Status: Stable Version: 2.9.0 Last Updated: 2026-02-10
The Long-Running Command Handler is a robust async execution system that enables AI agents to run commands that take minutes or hours to complete without timing out or failing. This feature solves a critical limitation in autonomous coding workflows where build processes, comprehensive test suites, or data processing operations need to run without constant supervision.
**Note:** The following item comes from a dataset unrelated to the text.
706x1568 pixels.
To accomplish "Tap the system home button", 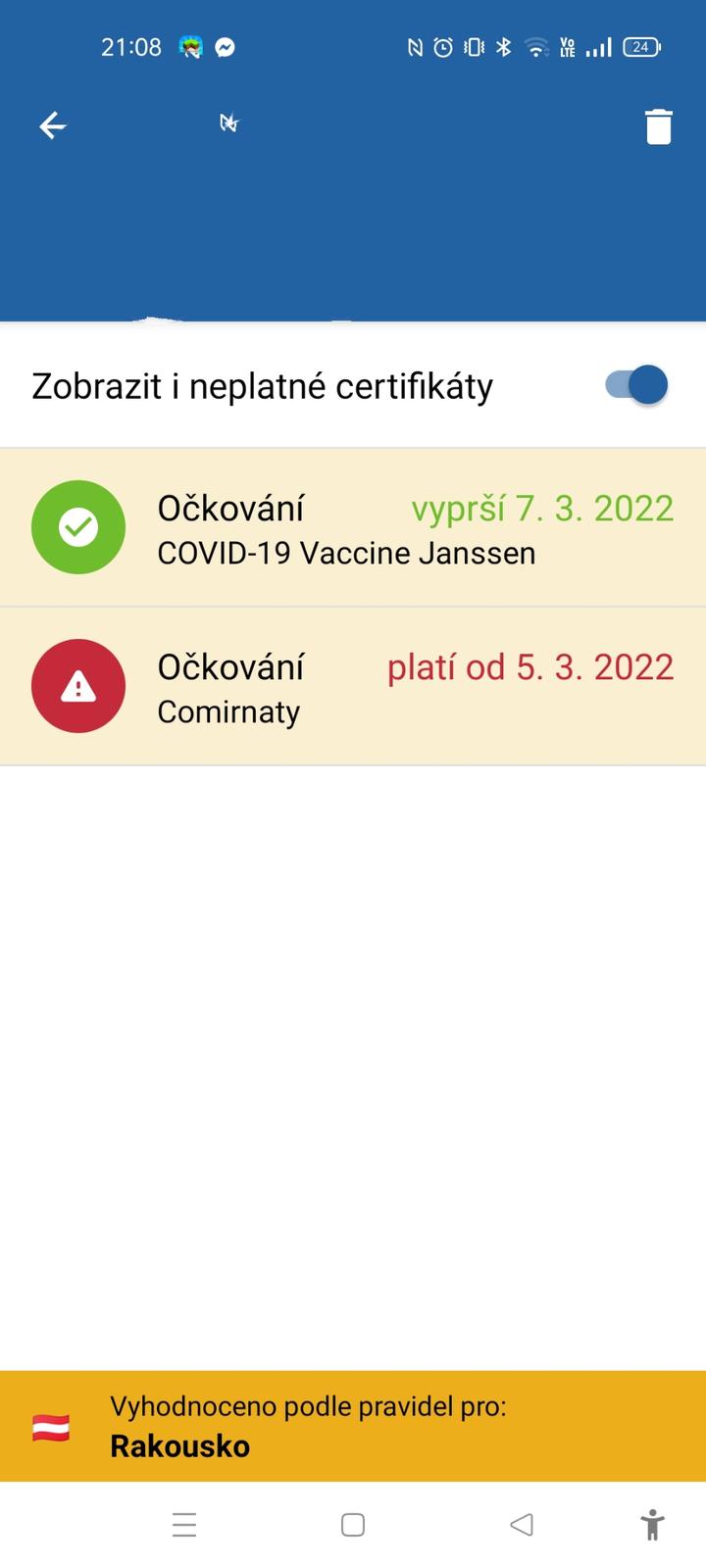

Key Problem Solved: Traditional command execution in AI agents fails on long-running tasks due to timeout constraints and lack of state persistence. This feature enables autonomous workflows that were previously impossible, giving Auto Code a significant advantage over systems like GitHub Copilot Agent.
| Benefit | Description |
|---|---|
| 4+ Hour Execution | Commands can run for up to 4 hours (configurable) without timing out, enabling complex build and test workflows |
| Real-Time Progress | Live output streaming shows exactly what's happening, so users know the agent hasn't crashed |
| State Persistence | Task state survives app restarts, network interruptions, and crashes - work never gets lost |
| Graceful Cancellation | Cancel long operations safely with automatic cleanup and process termination |
| Memory Monitoring | Automatic memory usage tracking prevents system overload on resource-intensive tasks |
| Error Recovery | Failed commands capture context and suggest retry strategies for faster debugging |
The Long-Running Command Handler uses asyncio for non-blocking command execution with comprehensive state management.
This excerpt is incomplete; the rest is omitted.